Thursday, October 28, 2004

The news from Toronto

There is a controversy brewing in Toronto these days. Or rather a few controversies.
The first is the incident with Dr. Misri, and the second, the remarks of Younus Khatrada, both accused of anti-semitism, with the former also being investigated for hate crimes. And as always, except for a few heated letters to the editor in various newspapers the muslim community lies silent... well, thats not quite true either.
Pakistani-Canadians are busy in another heated exchange, this time on an internet forum. An Urdu website that launched a few weeks earlier VoiceofToronto.com, advertised in a few urdu-language weekly newspapers that they are holding a debate and a poll. The question that is igniting their passions and rage is:
Should musical nights and melas be organized in the holy month of Ramadan?
The framing of the question is questionable at best, and an eerie reminder of the question posed to the public by a late General to extend his rule on the land of the holy. An arrangement of words, such that the holy is pitted against the unholy, the good and the bad clearly separated.

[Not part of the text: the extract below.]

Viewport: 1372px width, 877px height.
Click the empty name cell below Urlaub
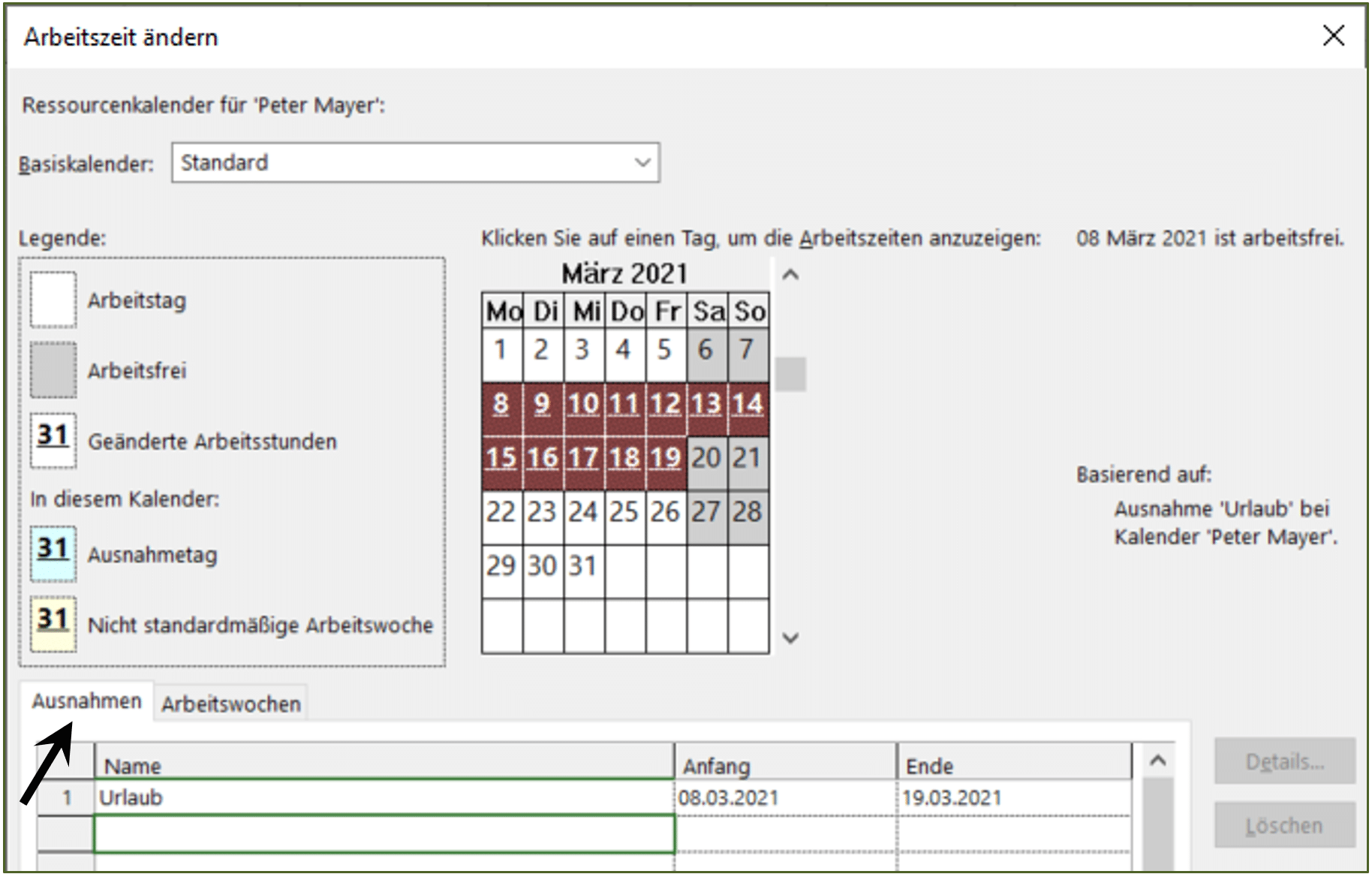384,834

Havent the zealous heard of voting with their dollars? Can it not be solved with individuals deciding for themselves that they will not attend music nights in Ramadan, refusing their money to the attendees, and hence, killing the money machine altogether? Can letters not be sent to the sponsors to convince them that this is not the way to spend their advertising budgets?

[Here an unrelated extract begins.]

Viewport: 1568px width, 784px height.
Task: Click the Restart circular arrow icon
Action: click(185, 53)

And why is a damn mela more of a community issue than the hateful remarks of religious leaders? Or are we too scared, too unconcerned of the yet-another-accusation-against-Islamists?
Why should I be surprised? or disgusted? History is bound to repeat itself. If our elder generations are trapped in a spiral of authoritarian behaviour, relentless dogma and wishful thinking, why should I, even bother to mention all this?
Its a question that I find myself trying to answer these days. The premise of existentialism is that those who do not wish to be helped, can in fact, never be helped. Maybe I should stop caring, give up on the old, and pin my hopes on the young. 'They are past the age where they can change', I can convince myself. Or maybe 'They have never experienced true democracy, debate, dissent and the concept of living with a difference of opinion is alien to them', I can certainly reason well enough. But reason, as Iqbal kept reminding us, is good for the 'how' of the later stages, not the 'why' or the 'what' of the early ones.
Am I, like my predecessors, too willing to give up on the improbable? Scared of the enormousness of the task, will I too, criticize all plans indiscriminately as being partial, and mock efforts to bring change?